I just did a gig like this last week, I've never really done any new-country before, I went in pretty much cold. This was a combination of blues/blues-rock and lots of new-country, with exactly one classic-style country tune all night long. I treated the new-country pretty much as if I was playing guitar in an 80s hard-rock band. Lots of sweeping arpeggios and scale fragments over the framework of the chord changes and song melody, using some classic pedal moves when appropriate to connect things, and padding with power or more complex chords when that was appropriate. A lot of these songs were fairly simple and medium-tempo, it wasn't that difficult to adapt.

I used my Zum 12-string universal - I got to spend some real time down on the low strings, which really helped in several situations where we needed some power. I didn't need any distortion boxes, but ran a stacked Deluxe Reverb and '63 Vibroverb Reissue amps. The band was loud, with a very good and loud hard-rock/heavy-metal drummer and keyboard player, but the steel cut through like a knife, and they didn't bother to mic any of the guitar amps.

We did lots of the standard-fare "trucks, beer, girls" tunes. I'm not a greatly experienced steel player at all, but everybody I talked with there was very happy with what I was putting down.

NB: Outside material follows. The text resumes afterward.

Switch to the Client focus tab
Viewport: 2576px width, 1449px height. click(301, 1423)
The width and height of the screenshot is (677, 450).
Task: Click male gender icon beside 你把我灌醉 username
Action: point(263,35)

Take the years playing various different styles of music and use that knowledge - but I would argue that plenty of classic country steel guitar also fits well. Whatever people want to say about new-country, it is mostly very melody/hook oriented. I doubled on guitar that night, but never even thought about moving to guitar on the new-country stuff - the steel fit in perfectly, and that's what the leader wanted. I played a bit of guitar on some of the blues, but steel on the rest.

Honestly, I had lots of fun. I had never heard most of these tunes before - I just don't listen to radio anymore. Just keep an open mind and play what fits the framework of the song.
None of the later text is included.